Хоть лавранцы и верили, что бездетный правитель умереть не может, но на всякий случай перестраховывались.
Где сейчас Кводон? С кем он говорит, о чем думает?
Чтобы отвлечься от тоски по мужу, она прочитала все новости, посмотрела отрывки с заседания коллегии жрецов и последние новости о приграничных столкновениях. Там все было как прежде, и как обычно шах много возмущался их вероломством, забыв о собственном.
Альнери нетерпеливо пролистала видео его обращения к родственникам погибшего правителя Ахары и ко всем, кто посмеет поддержать Кводона. Ничего нового в этих речах не обнаружилось. Как всегда угрозы, выпучивание глаз, запугивание.

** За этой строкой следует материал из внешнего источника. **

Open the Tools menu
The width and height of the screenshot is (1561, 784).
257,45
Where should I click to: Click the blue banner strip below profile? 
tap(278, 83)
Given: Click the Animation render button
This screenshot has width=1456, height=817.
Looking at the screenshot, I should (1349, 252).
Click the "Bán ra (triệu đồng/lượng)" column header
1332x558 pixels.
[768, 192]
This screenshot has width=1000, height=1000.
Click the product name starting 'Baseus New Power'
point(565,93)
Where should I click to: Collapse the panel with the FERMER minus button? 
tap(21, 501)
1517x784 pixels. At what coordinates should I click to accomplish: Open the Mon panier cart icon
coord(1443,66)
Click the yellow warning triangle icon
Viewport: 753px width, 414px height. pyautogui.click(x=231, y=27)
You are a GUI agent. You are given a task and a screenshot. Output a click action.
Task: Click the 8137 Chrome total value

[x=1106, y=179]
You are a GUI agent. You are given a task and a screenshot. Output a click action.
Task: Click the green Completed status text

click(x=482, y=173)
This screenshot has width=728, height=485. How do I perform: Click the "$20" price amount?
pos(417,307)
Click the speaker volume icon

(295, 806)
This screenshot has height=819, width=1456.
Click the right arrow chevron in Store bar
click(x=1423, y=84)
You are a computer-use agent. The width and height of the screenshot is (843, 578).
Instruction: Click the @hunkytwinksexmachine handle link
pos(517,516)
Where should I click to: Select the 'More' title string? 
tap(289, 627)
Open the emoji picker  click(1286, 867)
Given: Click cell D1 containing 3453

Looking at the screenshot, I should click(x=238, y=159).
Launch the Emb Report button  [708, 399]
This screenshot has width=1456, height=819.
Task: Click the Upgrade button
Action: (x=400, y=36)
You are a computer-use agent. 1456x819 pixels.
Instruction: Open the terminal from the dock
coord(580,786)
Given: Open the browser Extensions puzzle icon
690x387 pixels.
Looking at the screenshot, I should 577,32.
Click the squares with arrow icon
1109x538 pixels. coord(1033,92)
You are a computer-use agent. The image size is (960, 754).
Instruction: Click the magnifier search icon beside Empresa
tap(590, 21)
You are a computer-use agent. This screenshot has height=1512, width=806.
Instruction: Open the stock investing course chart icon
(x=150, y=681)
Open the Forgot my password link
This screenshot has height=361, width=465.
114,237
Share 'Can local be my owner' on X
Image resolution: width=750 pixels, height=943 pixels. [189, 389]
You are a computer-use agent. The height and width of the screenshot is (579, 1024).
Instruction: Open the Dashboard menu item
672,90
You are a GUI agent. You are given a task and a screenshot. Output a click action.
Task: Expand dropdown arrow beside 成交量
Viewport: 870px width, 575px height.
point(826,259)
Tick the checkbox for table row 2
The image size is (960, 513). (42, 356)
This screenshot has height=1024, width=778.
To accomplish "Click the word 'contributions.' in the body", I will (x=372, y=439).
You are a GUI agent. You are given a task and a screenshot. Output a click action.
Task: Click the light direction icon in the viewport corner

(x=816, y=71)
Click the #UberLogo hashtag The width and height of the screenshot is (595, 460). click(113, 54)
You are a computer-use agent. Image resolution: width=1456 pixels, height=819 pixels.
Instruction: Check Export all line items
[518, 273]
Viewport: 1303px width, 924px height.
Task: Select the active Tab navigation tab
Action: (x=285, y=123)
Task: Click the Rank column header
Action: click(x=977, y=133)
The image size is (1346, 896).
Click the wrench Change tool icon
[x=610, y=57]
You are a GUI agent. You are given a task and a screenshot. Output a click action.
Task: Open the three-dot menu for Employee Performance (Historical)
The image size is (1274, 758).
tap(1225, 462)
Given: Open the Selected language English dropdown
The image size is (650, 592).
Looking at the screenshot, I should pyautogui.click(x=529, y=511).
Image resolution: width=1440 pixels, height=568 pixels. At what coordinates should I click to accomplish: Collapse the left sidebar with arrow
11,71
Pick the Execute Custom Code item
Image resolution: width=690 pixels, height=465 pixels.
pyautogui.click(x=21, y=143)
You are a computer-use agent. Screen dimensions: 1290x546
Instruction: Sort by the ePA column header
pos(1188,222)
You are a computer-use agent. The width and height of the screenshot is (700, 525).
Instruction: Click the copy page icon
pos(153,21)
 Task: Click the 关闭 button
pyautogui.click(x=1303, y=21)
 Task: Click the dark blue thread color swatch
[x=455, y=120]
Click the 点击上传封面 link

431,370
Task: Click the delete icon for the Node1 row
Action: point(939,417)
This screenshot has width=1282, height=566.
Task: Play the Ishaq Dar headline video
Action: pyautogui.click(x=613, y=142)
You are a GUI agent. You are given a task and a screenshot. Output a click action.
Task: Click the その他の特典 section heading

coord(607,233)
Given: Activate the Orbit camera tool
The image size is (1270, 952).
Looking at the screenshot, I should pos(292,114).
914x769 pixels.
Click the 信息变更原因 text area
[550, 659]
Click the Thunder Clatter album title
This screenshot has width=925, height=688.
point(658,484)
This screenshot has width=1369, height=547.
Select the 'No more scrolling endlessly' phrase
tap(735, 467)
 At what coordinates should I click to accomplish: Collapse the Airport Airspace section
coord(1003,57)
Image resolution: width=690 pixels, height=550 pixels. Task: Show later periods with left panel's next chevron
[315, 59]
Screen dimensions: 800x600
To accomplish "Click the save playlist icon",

Позади него зловеще выстроились телохранители — Изгнанники, мрачные ребята с закрытыми лицами, увешанные оружием. Их вид напомнил Альнери приграничную поездку к стоянке кочевников, и она улыбнулась. Изгнанникам все равно, кому служить, лишь бы платили.
Когда шах выразительности ради стукнул кулаком по столу, один из телохранителей приподнял брови — с насмешкой, как показалось Альнери. Это движение выглядело каким-то знакомым. Может, она даже видела этого человека тогда в пустыне — кто знает? Как они только разбираются между собой, кто есть кто, с этими тряпками... Может, действительно по бровям?
Она еще была в лазарете, когда один из генмодов сообщил ей, что Волх ушел из полка.
Глава 16. Менсалир
Альнери сначала даже не поняла — как ушел? Куда ушел?
Колючее слово «дезертирство» не подходило Волху. Кроме того, он составлял важную часть образа «позитивного милитаризма», как лавранцы это называли в обиходе. Таким образом, его решение имело последствия не только для его жизни. Не мог же он этого не знать?
Современники Альнери были крайне религиозны. Они верили в священную взаимосвязь вещей и событий, в сакральную удачу правителей, шахов и королей, в их божественную природу, в благосклонность или враждебность небес. И в их представлении исчезновение брата правителя не сулило ничего хорошего ни стране, ни собственно правителю. Это было событие ужасное, противоестественное, подрывающее многовековую стабильность. Вот если бы он, скажем, просто умер, это восприняли бы намного легче.
Но он исчез. И это означало удар в самую суть лавранской государственной доктрины. Это был вызов ее мощи и власти.